Precipitation variation in the Indian summer monsoon (ISM) region has a strong influence over ecosystem function, water availability and economic security across the region (Sinha et al., 2011, 2015; Ljungqvist et al., 2016). As a result, scientific interest has been stimulated in understanding the underlying forcing mechanisms behind climate variability in the ISM region on a range of timescales, in order to better predict future monsoonal variations. Over the past 2 decades, climate evolution in the ISM region since the Last Glacial Maximum has been reconstructed from various paleoclimatic archives, including speleothems and marine or lacustrine sediments (Dykoski et al., 2005; Rashid et al., 2007; Govil and Divakar Naidu, 2011; Saraswat et al., 2013; Contreras-Rosales et al., 2014; Q. Wang et al., 2014; Dutt et al., 2015; Wu et al., 2015; Kathayat et al., 2016; Zhang et al., 2017a, b, 2018, 2019; Li et al., 2018; Sun et al., 2019). These studies provide evidence of changes in ISM precipitation on orbital and millennial timescales, with a weakened ISM occurring during cold events and strengthened ISM occurring during warm intervals.

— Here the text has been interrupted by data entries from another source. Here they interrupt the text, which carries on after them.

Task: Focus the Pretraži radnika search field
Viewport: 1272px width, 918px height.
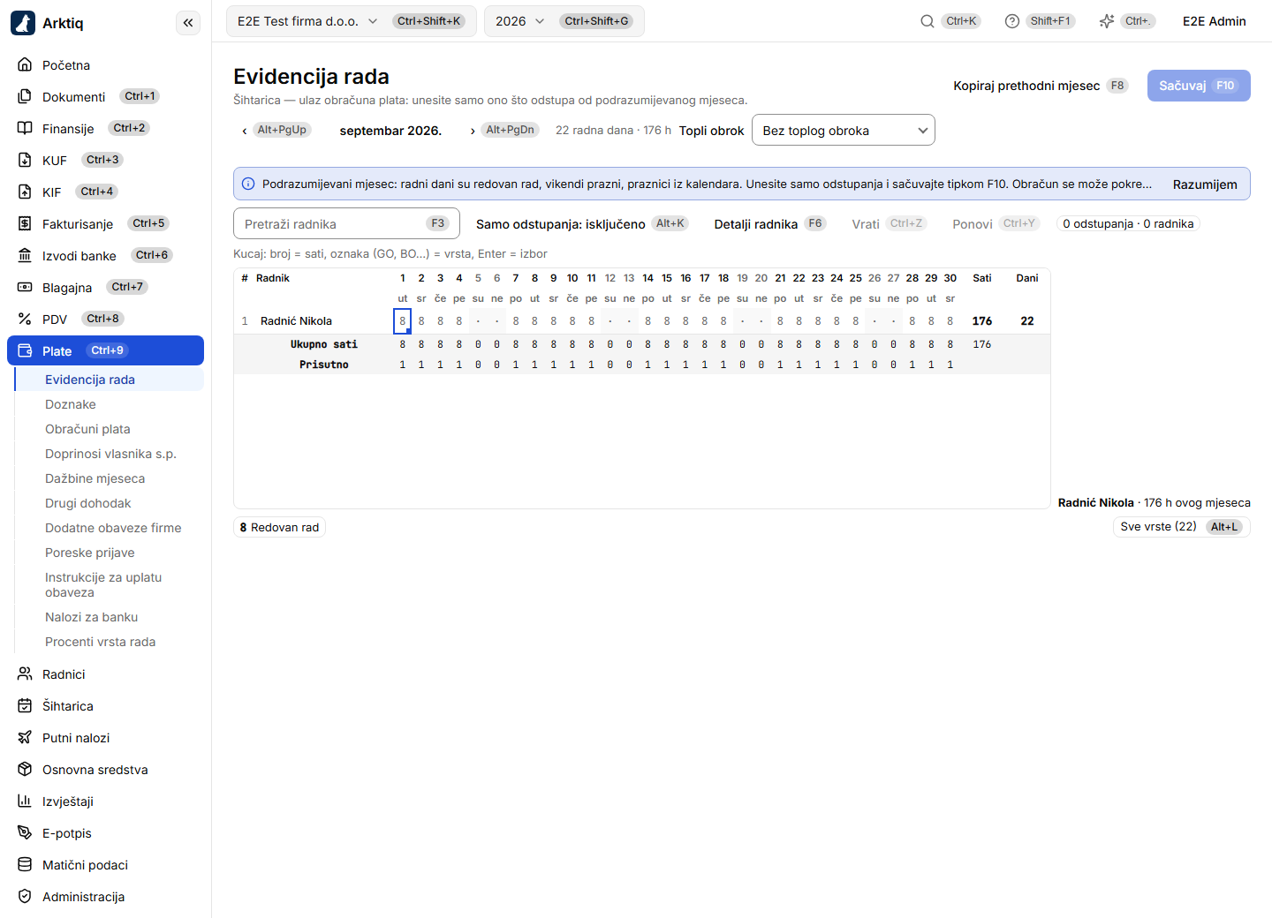Action: pyautogui.click(x=346, y=223)
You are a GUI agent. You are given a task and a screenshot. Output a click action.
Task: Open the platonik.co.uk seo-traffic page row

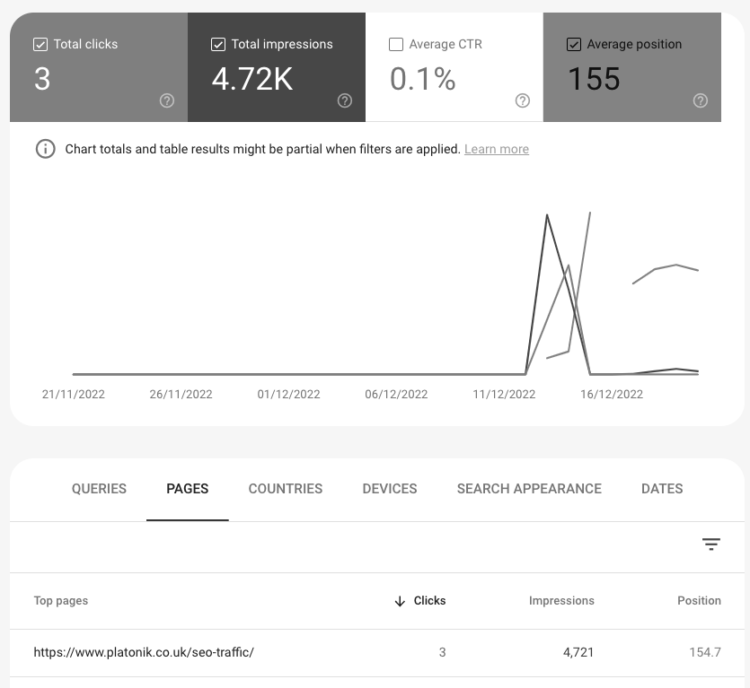[x=144, y=652]
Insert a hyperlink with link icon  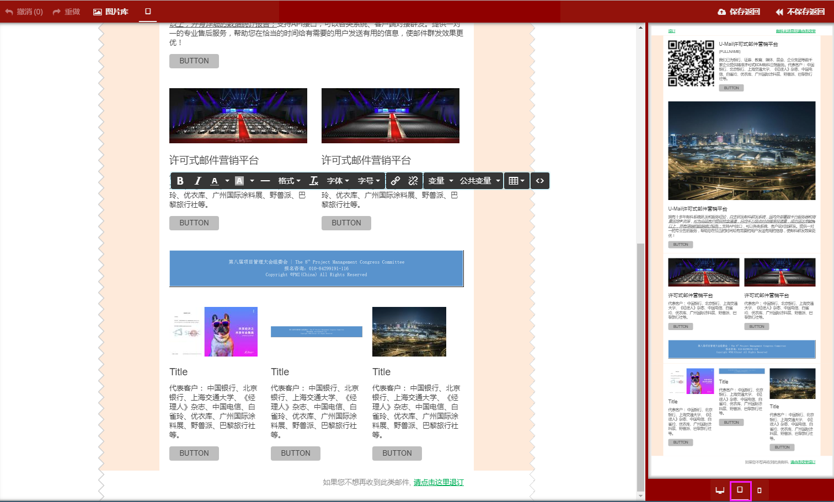point(395,181)
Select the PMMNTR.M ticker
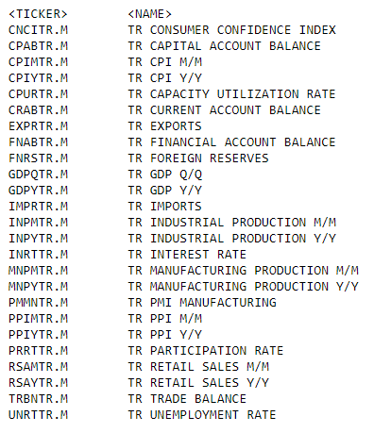The image size is (374, 433). click(38, 303)
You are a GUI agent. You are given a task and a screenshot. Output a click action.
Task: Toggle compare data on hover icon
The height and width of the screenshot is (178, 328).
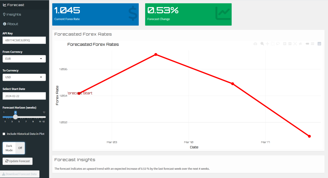pos(312,44)
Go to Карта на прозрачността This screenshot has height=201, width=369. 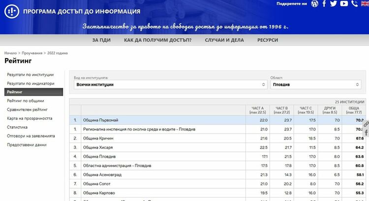point(30,118)
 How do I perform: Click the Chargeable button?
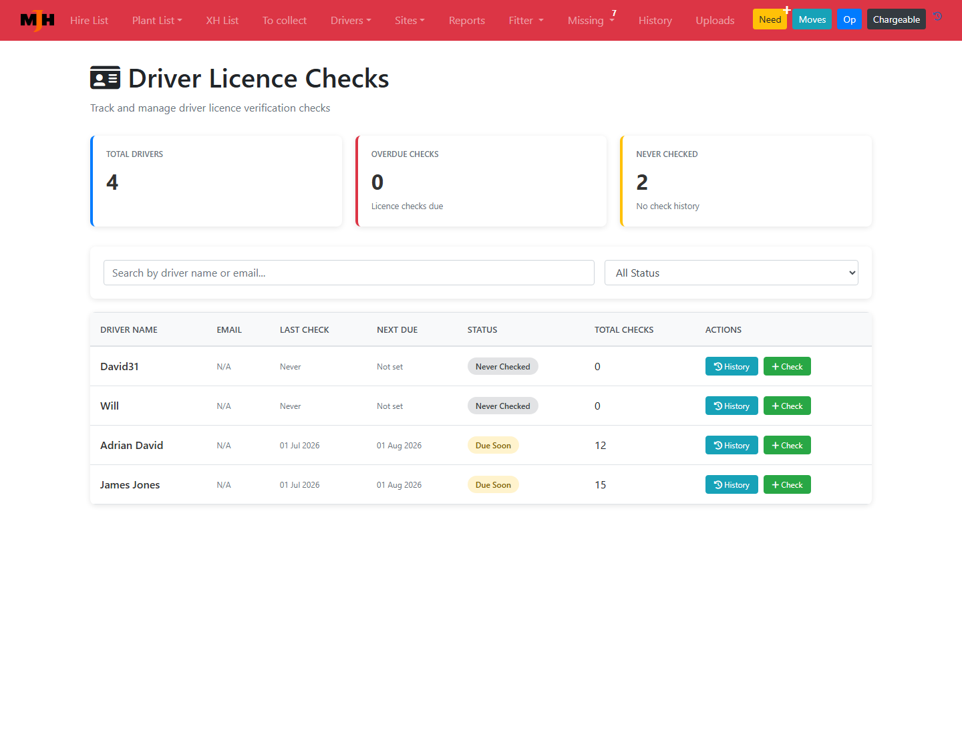click(897, 19)
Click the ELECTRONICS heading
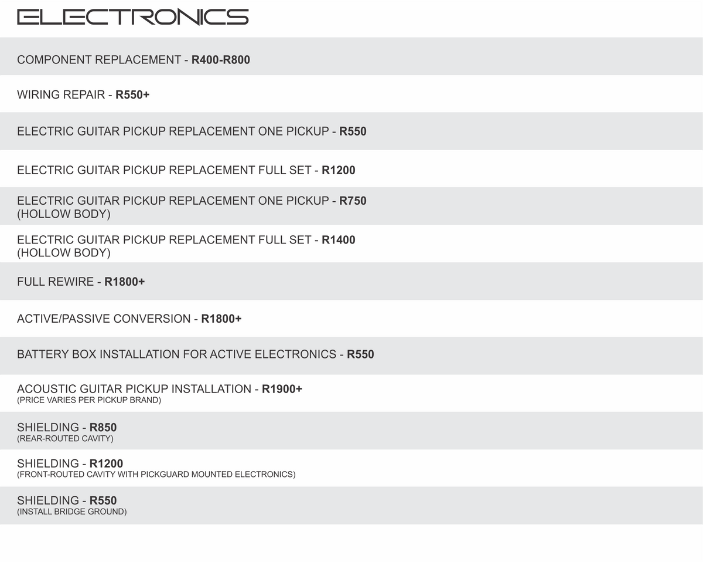 (x=133, y=17)
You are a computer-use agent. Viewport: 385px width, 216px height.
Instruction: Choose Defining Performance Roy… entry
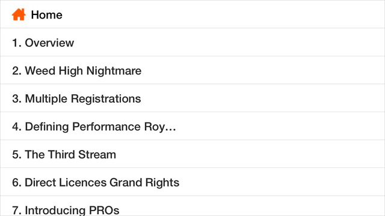(193, 126)
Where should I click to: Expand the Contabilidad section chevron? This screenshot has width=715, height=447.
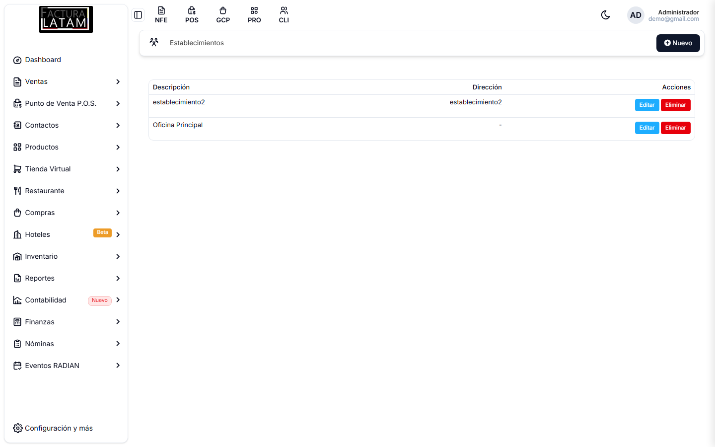point(118,300)
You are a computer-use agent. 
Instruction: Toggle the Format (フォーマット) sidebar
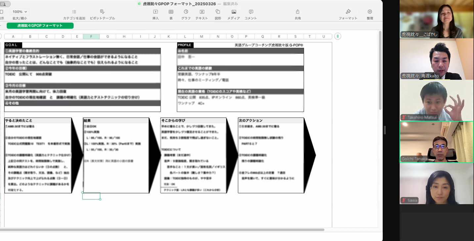point(348,12)
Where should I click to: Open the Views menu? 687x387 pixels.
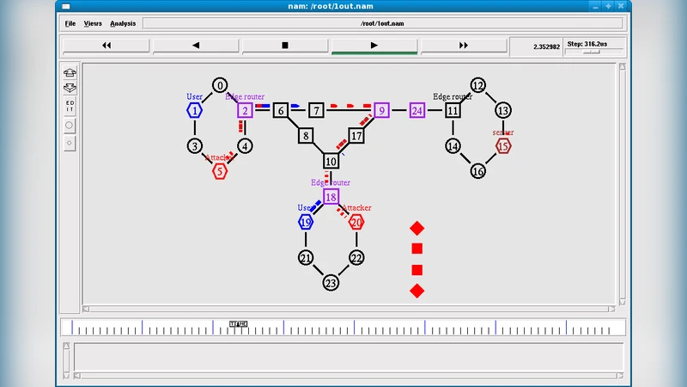94,23
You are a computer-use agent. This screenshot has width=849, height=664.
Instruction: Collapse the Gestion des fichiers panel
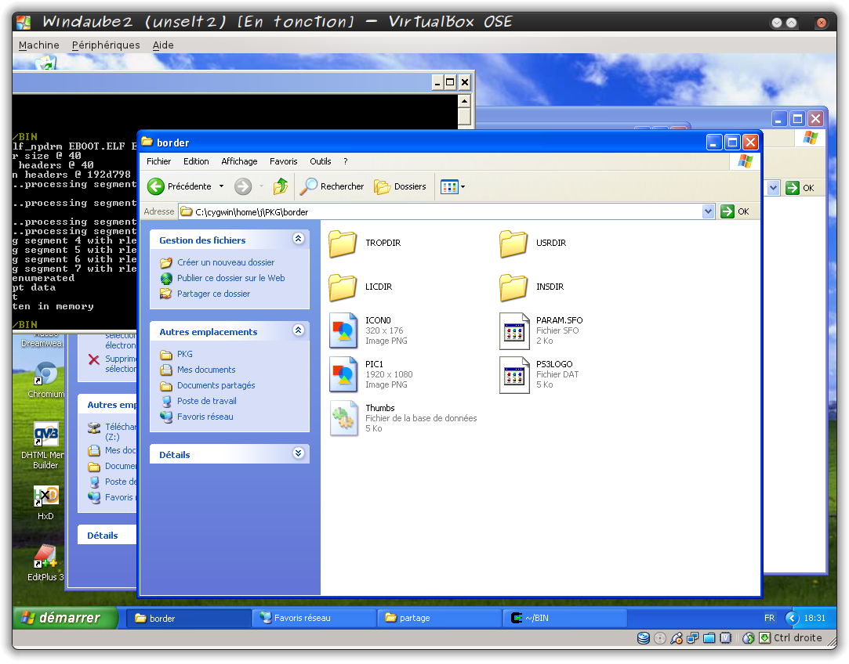point(298,240)
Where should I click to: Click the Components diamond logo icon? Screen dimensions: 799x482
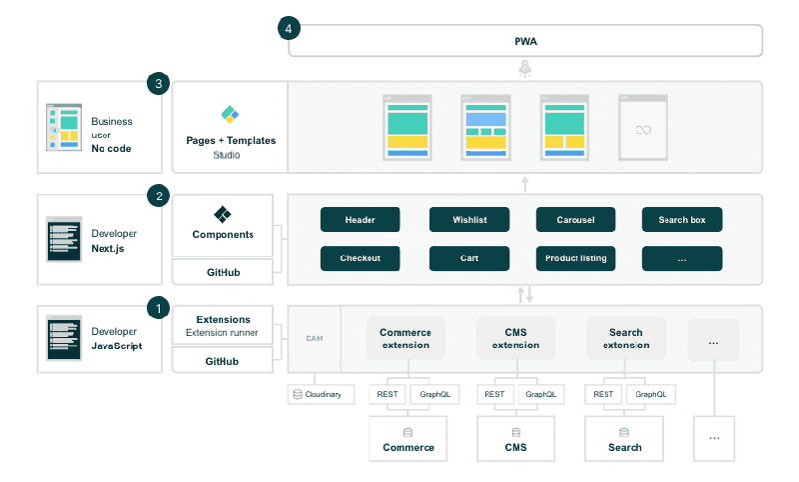tap(223, 214)
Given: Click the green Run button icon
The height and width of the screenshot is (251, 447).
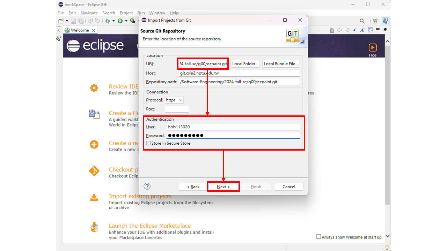Looking at the screenshot, I should pyautogui.click(x=120, y=21).
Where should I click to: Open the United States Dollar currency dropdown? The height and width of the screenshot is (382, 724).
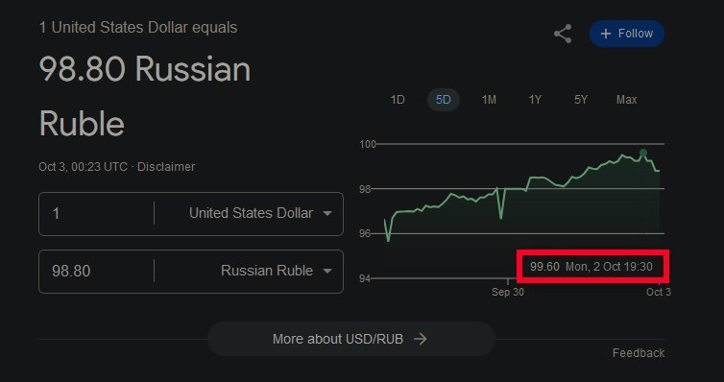pyautogui.click(x=260, y=213)
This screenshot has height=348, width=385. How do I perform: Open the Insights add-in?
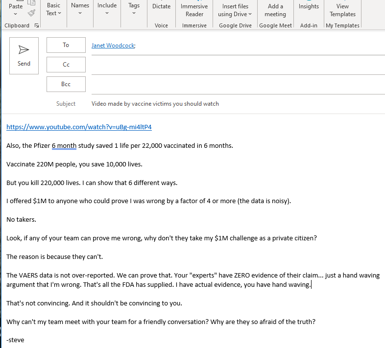pos(309,7)
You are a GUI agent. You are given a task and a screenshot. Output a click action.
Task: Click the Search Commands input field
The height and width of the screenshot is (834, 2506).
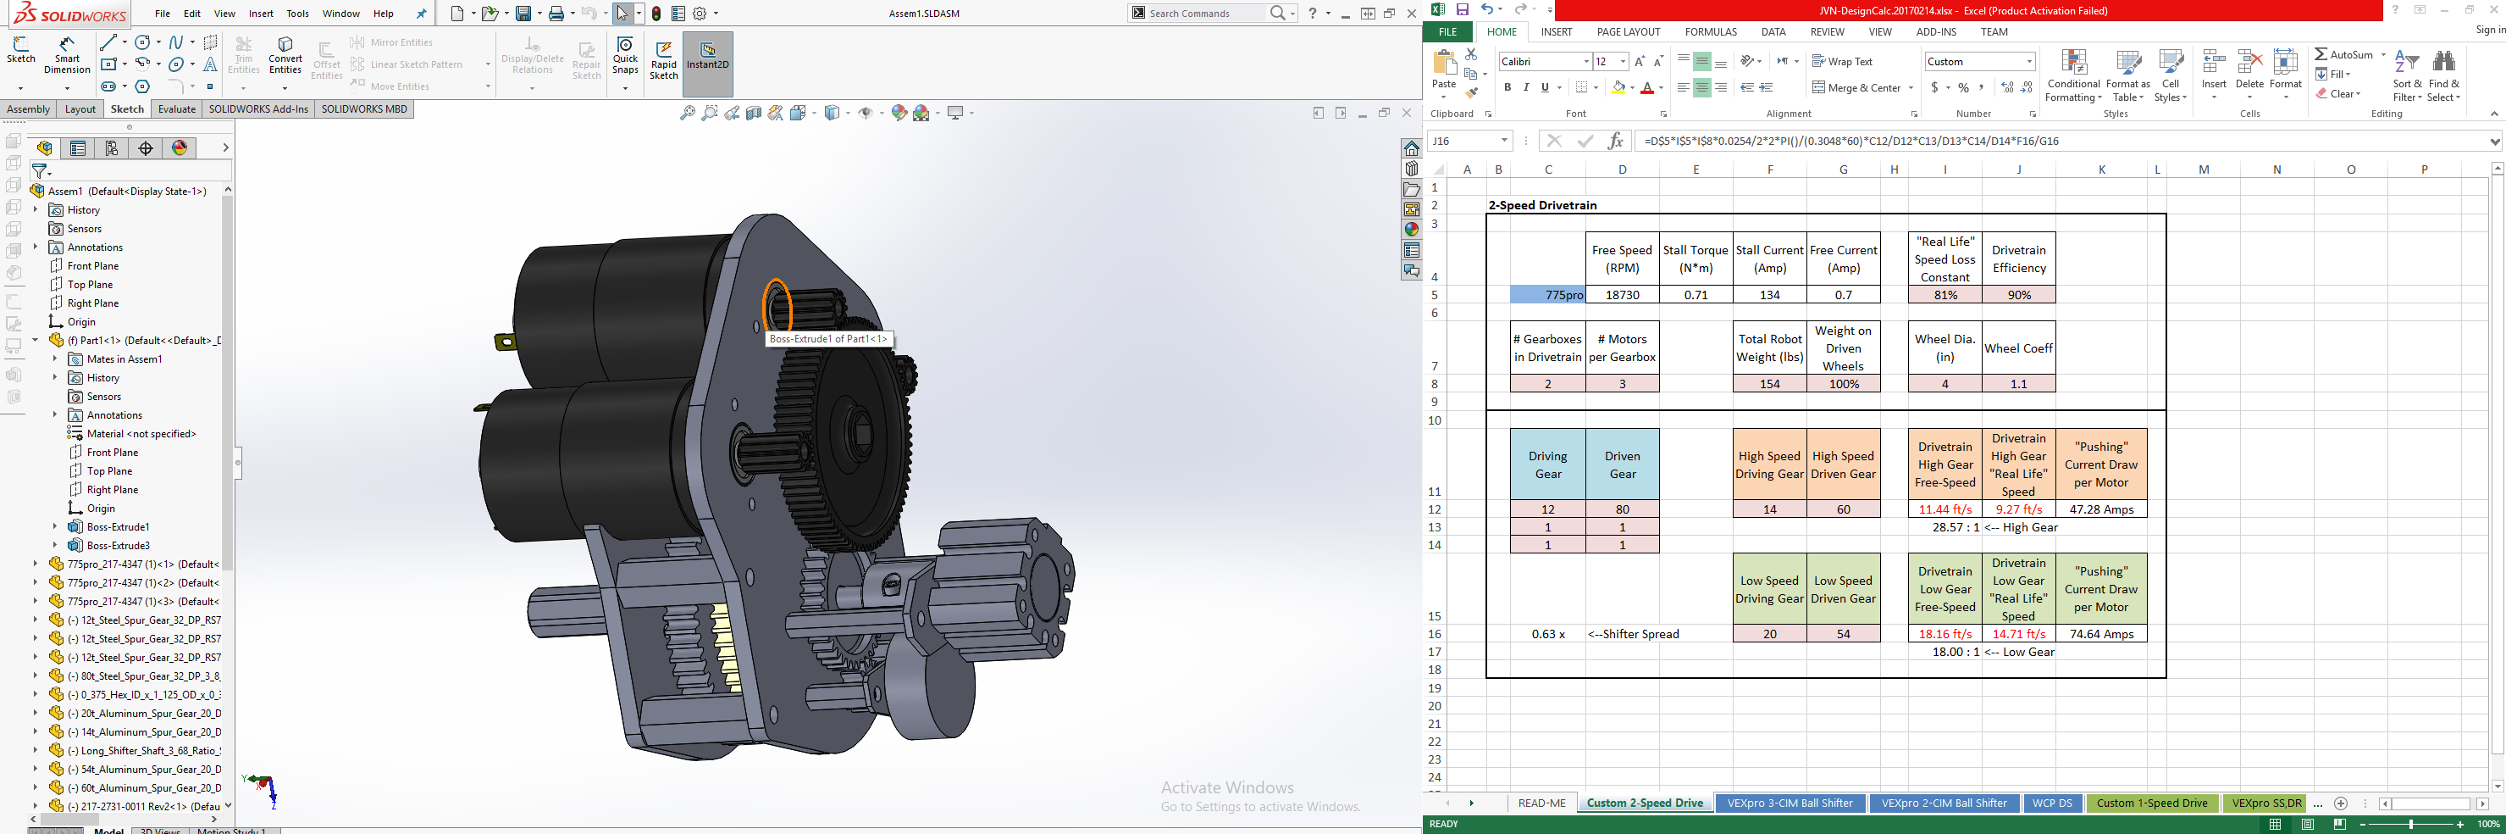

In addition to precipitation, temperature is an important climatic factor, due to its significant effects on evaporation and regional hydrological cycle. There remains a lack of quantitative reconstructions of terrestrial temperature from the ISM region (Shen et al., 2006; Zhang et al., 2017a, 2019; Wu et al., 2018; Feng et al., 2019; Ning et al., 2019; Tian et al., 2019). During the last deglaciation–Holocene transition, the climate of high latitudes in the Northern Hemisphere is punctuated by three abrupt, millennial-scale events: the Heinrich 1 (H1) cold event, the Bølling–Allerød (BA) warm period and the Younger Dryas (YD) cooling (Alley and Clark, 1999). These intervals are attributed to a variety of mechanisms including changes to orbitally controlled insolation, ice sheet extent, oceanic circulation and atmospheric greenhouse concentrations (Alley and Clark, 1999). The recent quantitative summer temperature proxy based on pollen and chironomids from southwest China has been developed to address the response of long-term temperature to the high-latitude climate changes (Zhang et al., 2017a, 2019; Wu et al., 2018). However, the magnitude of these temperature variations is not consistent, and further studies are required.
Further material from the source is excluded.